Work to complete –
Only the lines from the top of the data through the one with "You are a computer-use agent. The" are to be written out, each exactly as it stands.

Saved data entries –
▬▬▬▬▬▬▬▬▬▬

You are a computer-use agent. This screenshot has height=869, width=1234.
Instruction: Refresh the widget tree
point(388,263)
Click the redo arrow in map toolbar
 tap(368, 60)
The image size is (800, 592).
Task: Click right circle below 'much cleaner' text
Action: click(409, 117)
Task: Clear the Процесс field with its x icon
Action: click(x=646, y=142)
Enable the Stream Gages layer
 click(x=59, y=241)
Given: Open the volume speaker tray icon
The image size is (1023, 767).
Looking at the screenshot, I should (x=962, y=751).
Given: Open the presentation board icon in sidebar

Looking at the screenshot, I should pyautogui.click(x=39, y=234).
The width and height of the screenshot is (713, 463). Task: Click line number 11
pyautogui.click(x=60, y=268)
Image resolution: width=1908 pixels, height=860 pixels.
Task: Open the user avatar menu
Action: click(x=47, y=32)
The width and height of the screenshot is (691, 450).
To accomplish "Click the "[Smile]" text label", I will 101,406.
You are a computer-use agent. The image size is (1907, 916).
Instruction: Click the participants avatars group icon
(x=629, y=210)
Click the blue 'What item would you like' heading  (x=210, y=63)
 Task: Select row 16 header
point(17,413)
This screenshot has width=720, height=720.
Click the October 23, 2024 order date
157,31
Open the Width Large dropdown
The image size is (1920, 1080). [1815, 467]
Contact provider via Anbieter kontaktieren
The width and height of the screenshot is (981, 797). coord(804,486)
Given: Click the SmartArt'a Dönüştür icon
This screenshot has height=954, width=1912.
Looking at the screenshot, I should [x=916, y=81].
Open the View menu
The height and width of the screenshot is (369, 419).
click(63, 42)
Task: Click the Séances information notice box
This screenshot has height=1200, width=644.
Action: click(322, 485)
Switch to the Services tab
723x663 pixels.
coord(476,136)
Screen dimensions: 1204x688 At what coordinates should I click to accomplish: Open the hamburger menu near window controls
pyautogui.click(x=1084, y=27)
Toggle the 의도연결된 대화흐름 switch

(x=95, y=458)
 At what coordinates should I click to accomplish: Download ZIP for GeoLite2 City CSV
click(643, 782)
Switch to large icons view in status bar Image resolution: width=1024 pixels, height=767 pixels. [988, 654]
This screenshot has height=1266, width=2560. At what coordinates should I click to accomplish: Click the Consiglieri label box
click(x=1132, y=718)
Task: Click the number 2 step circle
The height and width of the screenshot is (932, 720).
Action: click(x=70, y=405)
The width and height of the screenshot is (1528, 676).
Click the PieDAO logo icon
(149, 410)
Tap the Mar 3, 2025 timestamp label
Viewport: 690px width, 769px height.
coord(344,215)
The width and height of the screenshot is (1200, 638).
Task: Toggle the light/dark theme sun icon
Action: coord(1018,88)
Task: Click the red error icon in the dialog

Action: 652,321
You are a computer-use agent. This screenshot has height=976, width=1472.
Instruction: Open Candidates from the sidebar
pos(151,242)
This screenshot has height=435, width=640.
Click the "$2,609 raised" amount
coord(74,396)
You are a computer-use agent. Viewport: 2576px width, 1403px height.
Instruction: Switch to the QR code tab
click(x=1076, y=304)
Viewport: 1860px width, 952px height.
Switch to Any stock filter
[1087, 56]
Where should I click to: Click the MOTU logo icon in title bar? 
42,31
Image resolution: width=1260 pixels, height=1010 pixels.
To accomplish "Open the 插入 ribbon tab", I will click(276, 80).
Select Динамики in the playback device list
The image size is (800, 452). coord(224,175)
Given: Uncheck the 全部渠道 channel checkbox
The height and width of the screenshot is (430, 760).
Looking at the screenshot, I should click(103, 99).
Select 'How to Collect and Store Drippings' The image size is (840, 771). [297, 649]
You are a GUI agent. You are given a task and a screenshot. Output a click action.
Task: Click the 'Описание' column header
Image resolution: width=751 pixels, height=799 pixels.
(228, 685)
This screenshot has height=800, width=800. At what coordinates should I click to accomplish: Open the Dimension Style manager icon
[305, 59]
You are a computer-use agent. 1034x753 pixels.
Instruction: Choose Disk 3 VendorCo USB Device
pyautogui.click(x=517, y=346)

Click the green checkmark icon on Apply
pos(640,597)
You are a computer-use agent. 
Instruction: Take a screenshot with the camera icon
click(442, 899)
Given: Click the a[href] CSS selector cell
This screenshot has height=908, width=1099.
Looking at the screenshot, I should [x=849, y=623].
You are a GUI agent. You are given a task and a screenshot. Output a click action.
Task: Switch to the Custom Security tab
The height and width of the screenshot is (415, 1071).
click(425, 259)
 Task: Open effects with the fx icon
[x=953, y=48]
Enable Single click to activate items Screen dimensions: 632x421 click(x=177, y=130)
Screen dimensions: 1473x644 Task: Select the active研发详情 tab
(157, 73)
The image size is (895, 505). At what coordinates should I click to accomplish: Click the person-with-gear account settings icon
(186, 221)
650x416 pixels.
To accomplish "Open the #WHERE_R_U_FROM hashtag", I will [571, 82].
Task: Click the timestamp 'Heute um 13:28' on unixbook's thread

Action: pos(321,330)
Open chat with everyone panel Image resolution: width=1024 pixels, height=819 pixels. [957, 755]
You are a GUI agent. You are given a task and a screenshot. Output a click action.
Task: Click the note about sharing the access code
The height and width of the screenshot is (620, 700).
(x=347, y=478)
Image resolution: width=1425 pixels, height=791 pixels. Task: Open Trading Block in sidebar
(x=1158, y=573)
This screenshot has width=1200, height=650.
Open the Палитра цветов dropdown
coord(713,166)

▬▬▬▬▬▬▬▬▬▬

Answer section –
You are a computer-use agent. This screenshot has height=869, width=1234.
Instruction: Refresh the widget tree
point(388,263)
Click the redo arrow in map toolbar
 tap(368, 60)
The image size is (800, 592).
Task: Click right circle below 'much cleaner' text
Action: click(409, 117)
Task: Clear the Процесс field with its x icon
Action: click(x=646, y=142)
Enable the Stream Gages layer
 click(x=59, y=241)
Given: Open the volume speaker tray icon
The image size is (1023, 767).
Looking at the screenshot, I should (x=962, y=751).
Given: Open the presentation board icon in sidebar

Looking at the screenshot, I should pyautogui.click(x=39, y=234).
The width and height of the screenshot is (713, 463). Task: Click line number 11
pyautogui.click(x=60, y=268)
Image resolution: width=1908 pixels, height=860 pixels.
Task: Open the user avatar menu
Action: click(x=47, y=32)
The width and height of the screenshot is (691, 450).
To accomplish "Click the "[Smile]" text label", I will 101,406.
You are a computer-use agent. The image size is (1907, 916).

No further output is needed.